> _Extrait du texte_
====

Les commodités étaient situées à l’autre bout de la prison, à côté de la porte d’entrée ; lorsqu’un prisonnier voulait y aller, il s’annonçait à la garde qui sortait et criait à la sentinelle placée près de la porte, ces mots : Pustoli ? c’est-à-dire, n’y a-t-il personne ? et si l’on répondait par l’affirmative, le prisonnier sortait suivi de sa garde ; la sentinelle à la porte se mettait sous les armes en face de lui ; il retournait enfin avec les mêmes cérémonies[5]. J’avais observé que dans le toit de ces commodités, qui étaient fort obscures, il y avait entre les lattes et la poutre traversière une fente suffisante pour y cacher un billet avec sûreté ; j’avais compté les lattes jusqu’à l’endroit où elles formaient cette petite crevasse ; je l’indiquai donc de manière à ne pas pouvoir s’y tromper, à M. Bonneau. Au bout de quelques mois, lorsque l’usage de l’encre et des plumes me fut permis, nous nous écrivions continuellement par ce moyen, sans jamais être découverts. On m’envoyait quelquefois la Gazette de Hambourg, et comme il ne savait pas l’allemand, je lui en faisais des extraits. De temps en temps, nous nous querellions aussi au sujet de la politique ; lui, quoique très-loin d’être un démocrate enragé, paraissait cependant approuver les conquêtes de sa nation ; moi, je soutenais que cette ambition démesurée compromettrait et finirait peut-être par ruiner la cause pour laquelle on avait entrepris et la révolution et la guerre, la cause de la liberté. A ma sortie de la prison, j’employai tous les moyens, en mon pouvoir pour la faire quitter aussi à M. Bonneau. Il fut élargi dix jours après moi.

Le second prisonnier que je trouvai à mon arrivée, était un inconnu. Tout ce que j’ai pu apprendre de lui, par le moyen de M. Bonneau, était, qu’il paraissait Français de nation, enfermé là pour être venu à Pétersbourg sans passe-port. Après six mois de cette dure captivité, son esprit s’était dérangé ; on l’envoya à l’hôpital, et à peine fut-il guéri, qu’on le remit encore une fois en prison, où il retomba dans un état pire que jamais. Mais pour cette fois, on ne le soigna plus à l’hôpital, on le garda. Parfois, il était tranquille et comme hébété ; mais de temps à autre il remplissait la prison de ses cris et de ses hurlements. Souvent aussi il chantait d’une très-belle voix la messe et les vêpres. Une fois, en traversant le corridor, je l’ai aperçu au moment où sa garde entr’ouvrait la porte pour sortir ; il me paraissait âgé de vingt-cinq ans, d’une très-belle figure, mais pâle et exténué. Quoiqu’il ne se souciât pas beaucoup de lire, je lui envoyais mes livres ; il m’en a involontairement gâté plusieurs, car il parait qu’il y avait tracé quelques mots, et l’officier sans autre cérémonie en arrachait les feuilles. Une fois cependant, j’ai trouvé au milieu d’un livre, qui me revenait de lui, des mots tracés avec du sang, puisqu’on ne lui permettait ni encre ni plumes. Je n’ai pas pu bien déchiffrer ce qu’il a voulu dire ; mais c’était quelque chcwse d’approchant des mots : Je suis Forpen ; et puis c’est pour vous que je suis ici Pol... L’état de ce malheureux jeune homme m’inspirait la compassion la plus vive. Souvent, quand il faisait trop de bruit ou ne voulait pas obéir, on avait la barbarie de le battre. On donnait 25 sous par jour pour sa nourriture : il avait du lait le matin, et une soupe avec un morceau de viande à diner et à souper ; la moitié en était encore volée par l’officier. A mon élargissement, j’ai raconté à ceux des Polonais qui avaient de l’influence, le triste sort de ce jeune homme ; je les ai priés de s’intéresser pour lui ; mais, parti bientôt moi-même, je n’ai pu savoir ce qu’il était devenu.

====

Dans l'extrait, relevez s'il vous plaît tous les traits qui décrivent l'apparence du second prisonnier tel qu'il est aperçu depuis le corridor.

> _Données de pointage pour captures d'écran_

====

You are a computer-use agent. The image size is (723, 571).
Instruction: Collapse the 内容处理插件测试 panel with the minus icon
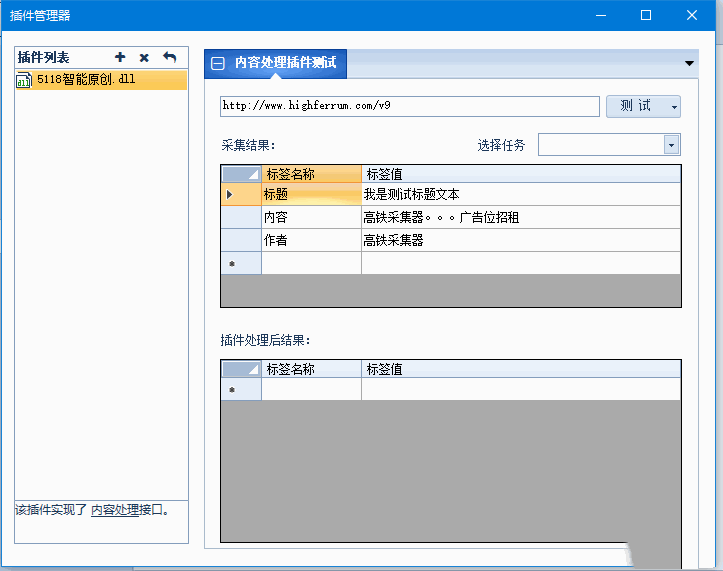pos(218,64)
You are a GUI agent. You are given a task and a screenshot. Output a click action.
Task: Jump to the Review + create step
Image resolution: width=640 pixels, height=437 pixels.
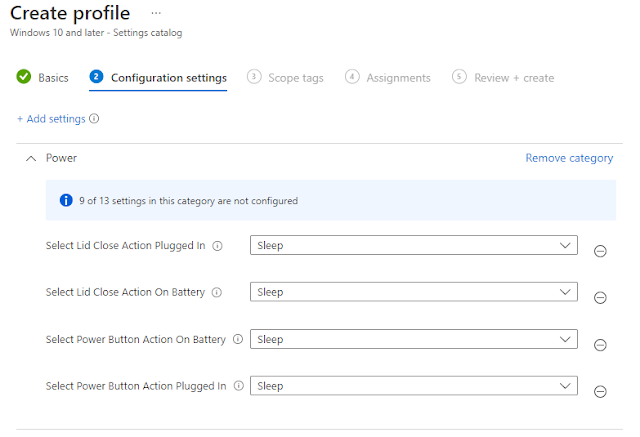[x=503, y=78]
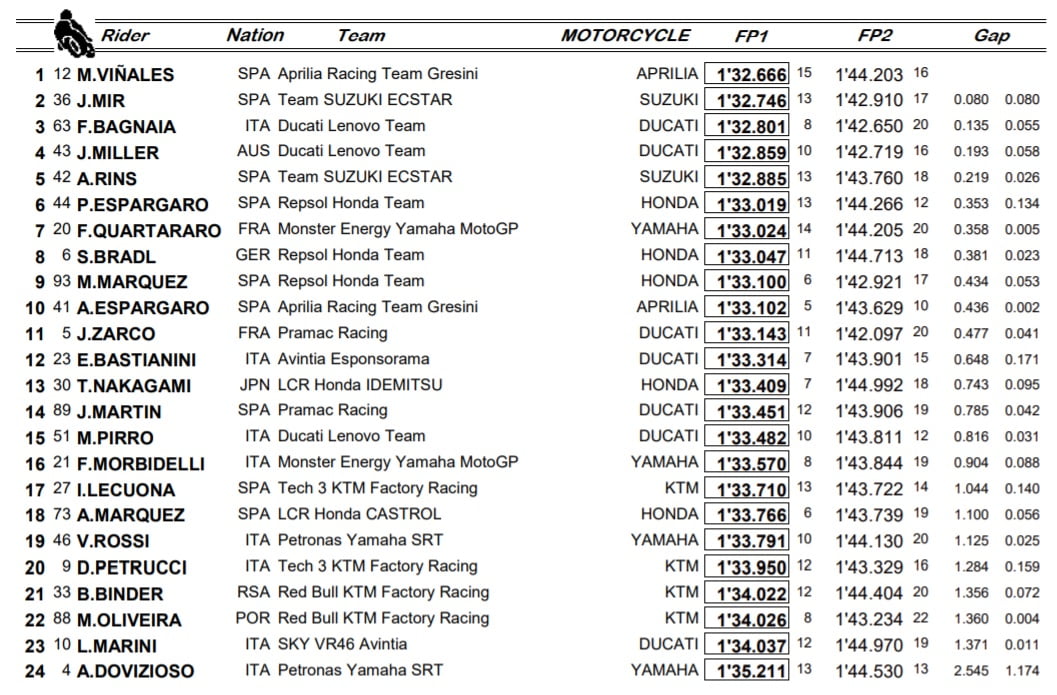
Task: Select the Nation column header
Action: coord(255,35)
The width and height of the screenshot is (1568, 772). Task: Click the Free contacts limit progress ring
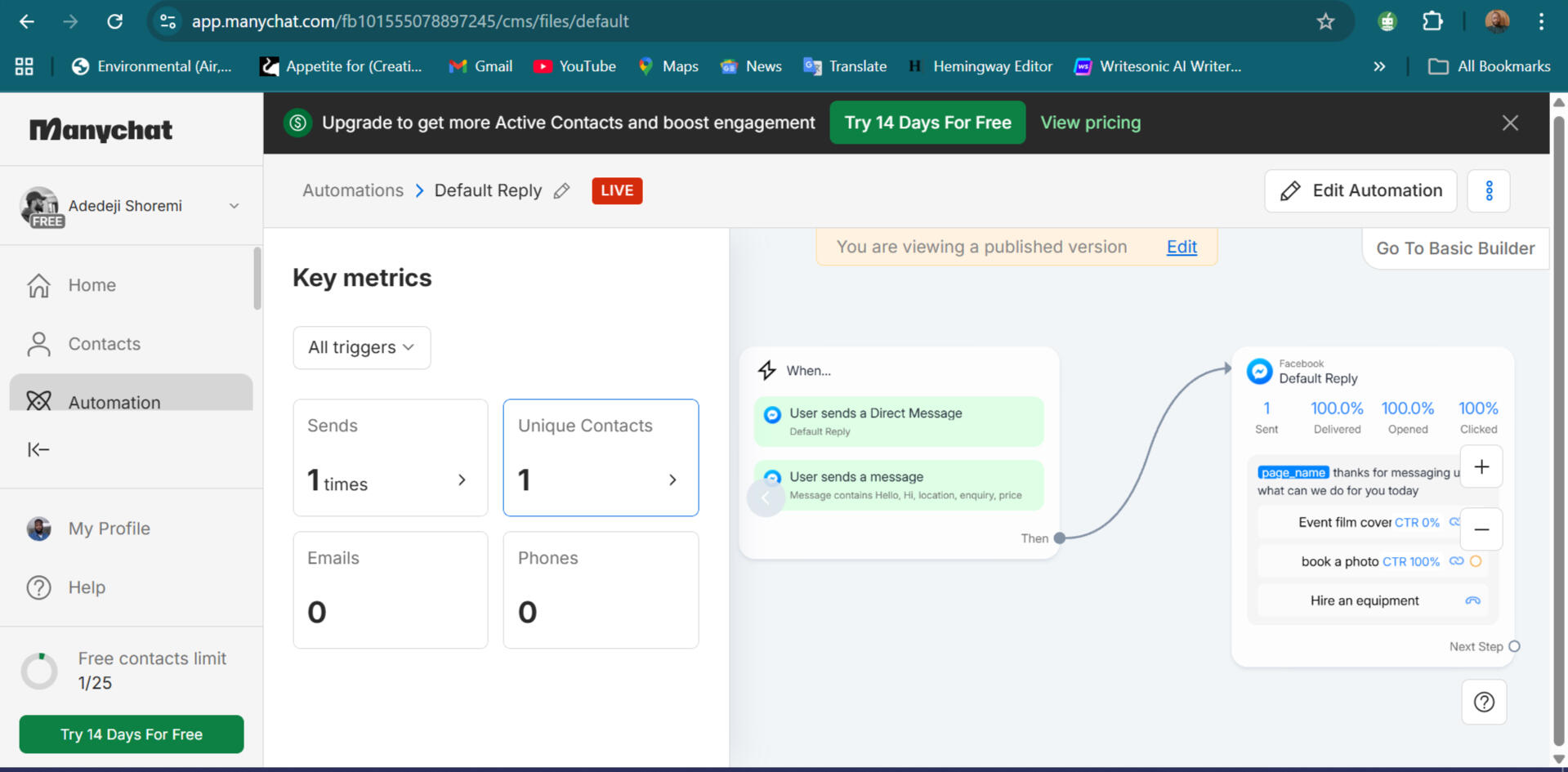click(39, 671)
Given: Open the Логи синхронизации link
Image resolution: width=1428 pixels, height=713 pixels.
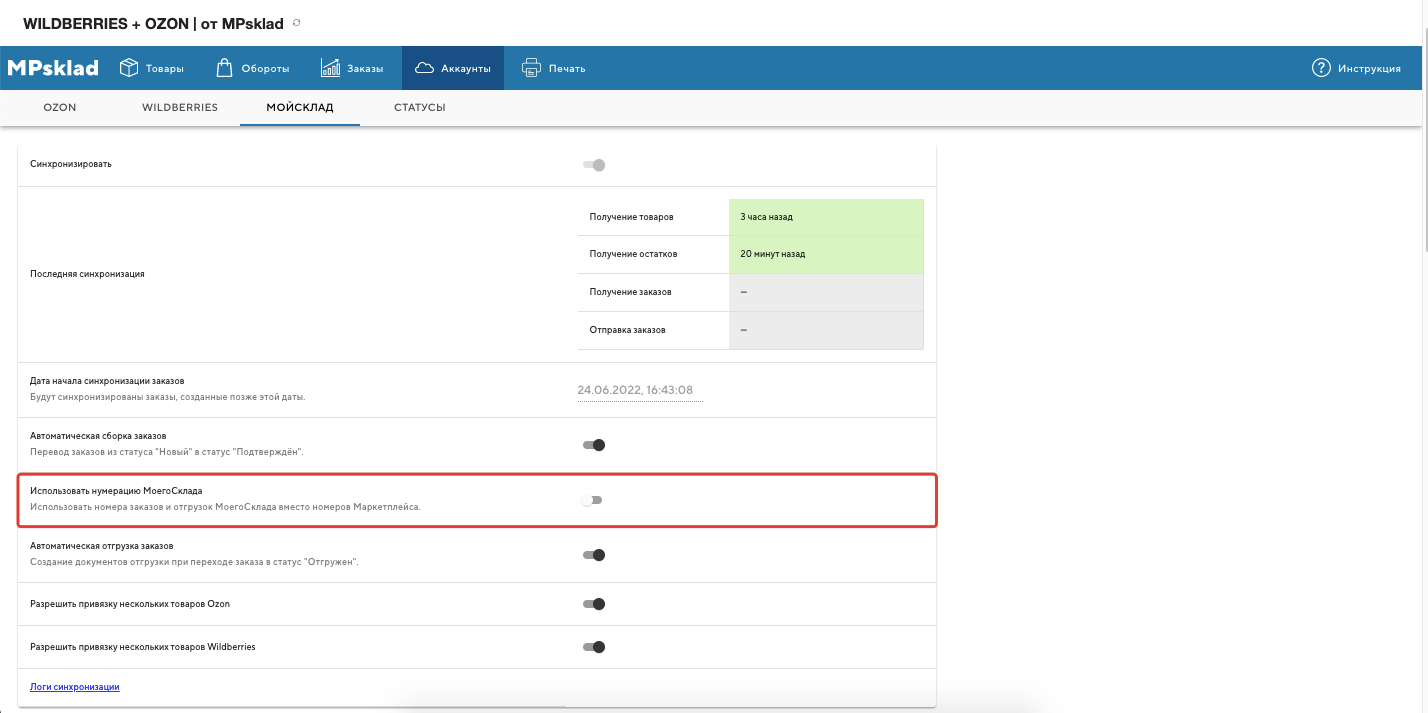Looking at the screenshot, I should [75, 687].
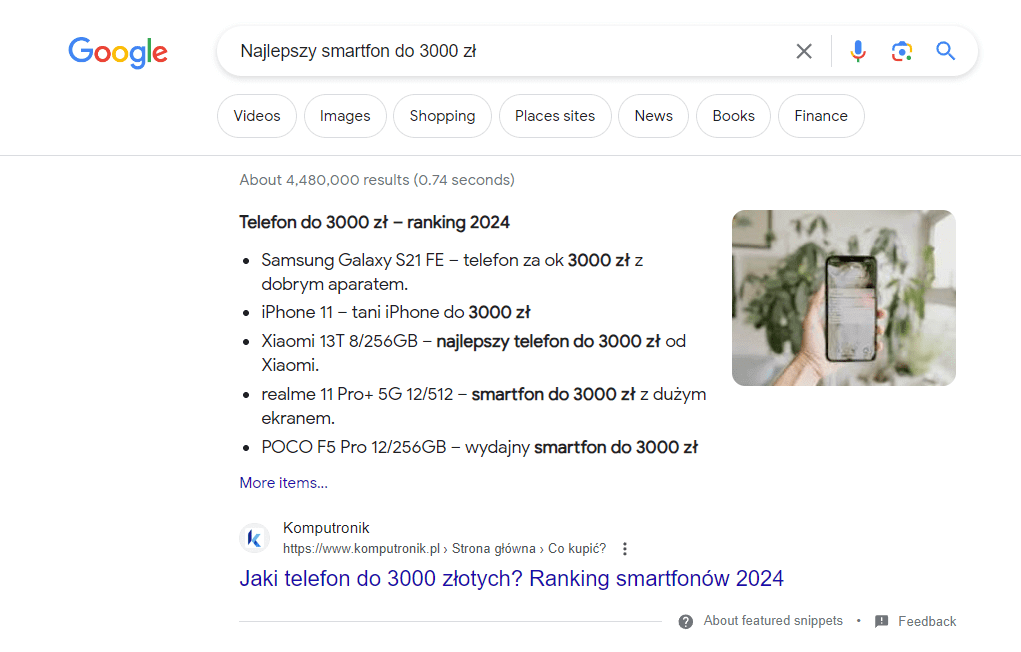
Task: Click the featured snippets help icon
Action: point(686,621)
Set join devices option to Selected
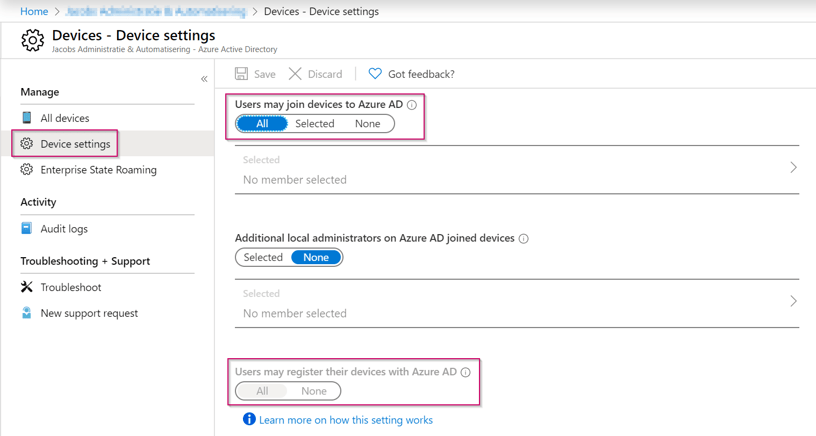 coord(314,124)

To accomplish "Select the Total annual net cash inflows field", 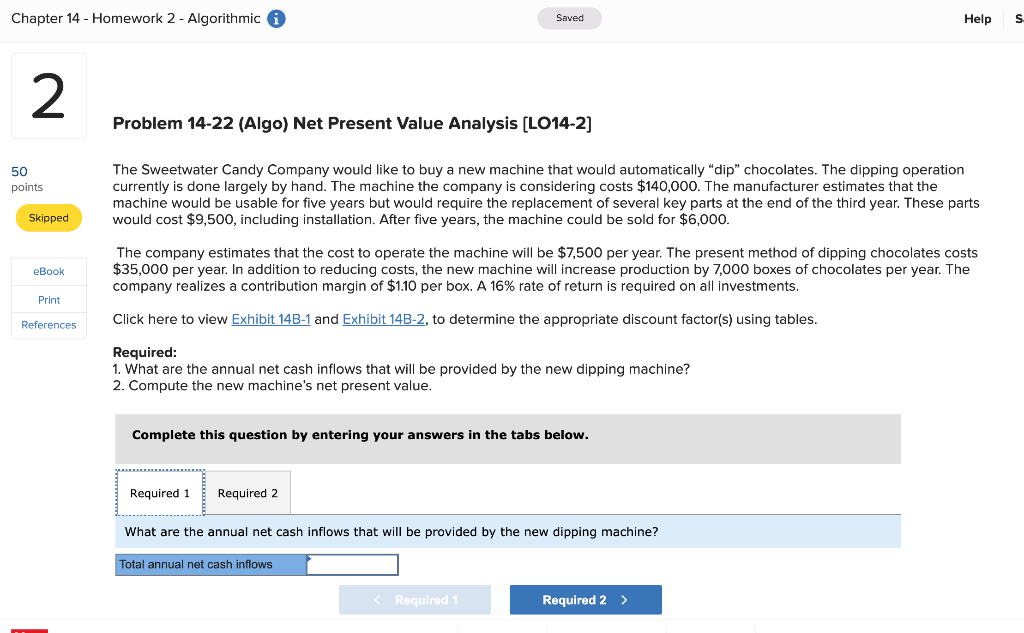I will tap(351, 564).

====

> _Solution proposée_
- âgé d'environ vingt-cinq ans
- d'une très belle figure
- pâle
- exténué